Que haja dez mil espécies de plâncton

e outras mil de zooplâncton para comê-las.

Que haja dez filos de animais sifonados,

um filo de vertebrados com barbatanas, desde o

galha-branca-de-recife até o peixe-coral rostrado,

e a cada um o seu nicho próprio,

e – não Rafael, ainda não terminei –

podes acrescer focas, tartarugas marinhas, conchas cônicas

e pinguins

(se eles fizerem caso) e todas as boas aves marinhas que

a tua equipe é capaz de conceber –

oh sim, e quase me esqueci, quero um lugar especial

para os caranguejos! E agora, para que os parasitas mantenham

todo o sistema em equilíbrio, deixa-me...

 

“...concluir, quero”, disse ele,

“dez mil cadeias mistas de predação –

nada das tuas coisas triviais como coelhos e coiotes!
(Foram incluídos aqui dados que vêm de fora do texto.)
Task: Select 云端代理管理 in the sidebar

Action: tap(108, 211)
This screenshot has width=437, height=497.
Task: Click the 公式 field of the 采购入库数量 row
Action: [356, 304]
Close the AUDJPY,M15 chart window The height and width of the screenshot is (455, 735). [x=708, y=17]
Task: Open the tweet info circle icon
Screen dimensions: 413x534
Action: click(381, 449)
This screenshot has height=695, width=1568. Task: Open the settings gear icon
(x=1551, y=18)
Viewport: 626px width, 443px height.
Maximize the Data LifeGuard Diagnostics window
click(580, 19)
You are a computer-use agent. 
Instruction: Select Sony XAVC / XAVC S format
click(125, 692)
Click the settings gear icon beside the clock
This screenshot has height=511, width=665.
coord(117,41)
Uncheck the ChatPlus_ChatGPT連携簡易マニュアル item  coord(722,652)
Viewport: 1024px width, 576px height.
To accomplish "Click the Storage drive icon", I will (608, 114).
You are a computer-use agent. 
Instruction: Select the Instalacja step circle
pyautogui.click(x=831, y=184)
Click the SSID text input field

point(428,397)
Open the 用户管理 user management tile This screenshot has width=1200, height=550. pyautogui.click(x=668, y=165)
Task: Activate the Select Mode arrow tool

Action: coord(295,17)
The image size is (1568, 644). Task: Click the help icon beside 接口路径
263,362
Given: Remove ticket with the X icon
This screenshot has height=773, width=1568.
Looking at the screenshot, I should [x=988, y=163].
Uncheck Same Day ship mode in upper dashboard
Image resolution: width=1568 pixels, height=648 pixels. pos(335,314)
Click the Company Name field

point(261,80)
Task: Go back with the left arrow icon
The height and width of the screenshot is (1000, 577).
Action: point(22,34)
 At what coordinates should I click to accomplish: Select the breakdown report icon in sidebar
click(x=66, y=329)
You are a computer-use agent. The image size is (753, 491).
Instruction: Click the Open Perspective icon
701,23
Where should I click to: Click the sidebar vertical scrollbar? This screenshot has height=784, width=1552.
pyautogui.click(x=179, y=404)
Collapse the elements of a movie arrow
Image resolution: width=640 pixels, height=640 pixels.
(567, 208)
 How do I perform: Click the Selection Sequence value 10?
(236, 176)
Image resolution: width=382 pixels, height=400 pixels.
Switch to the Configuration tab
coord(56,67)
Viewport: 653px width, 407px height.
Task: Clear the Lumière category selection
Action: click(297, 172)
Este oceano há de ter muitas bocas, muitos paladares,

muitos meios de ingestão. Quero

dizer, cem formas de morte, três mil de regeneração –

tudo em tecnicolor, naturalmente. E oh sim, quase esqueci,

podemos usar o Éden de novo para o pequeno recife de coral

no centro.

 

“Então agora, Rafael, por favor,

faz o levantamento dessas espécies e as classifica,

para então as assentarmos numa área de doze hectares.”

Por cinco dias e meio Deus trabalhou

e, no sétimo, pôs-se uma máscara, um esnórquel

e um par de nadadeiras amarelas brilhantes.

E, mais tarde, todos os anfitriões espiaram sofregamente

através da alta cerca de segurança ao redor do Céu

e viram Deus com os seus favoritos, nadando lentamente por

sobre o coral,

na eterna forma de um tubarão-lixa cinzento,

e viram que isso era realmente muito bom.

 

Referência:

 

O’CONNOR, Mark. The beginning. In: LEHMANN, Geoffrey; GRAY, Robert (Eds.). Australian poetry since 1788. Sydney, AU: University of New South Wales Press (UNSW Press), 2011. p. 748-749.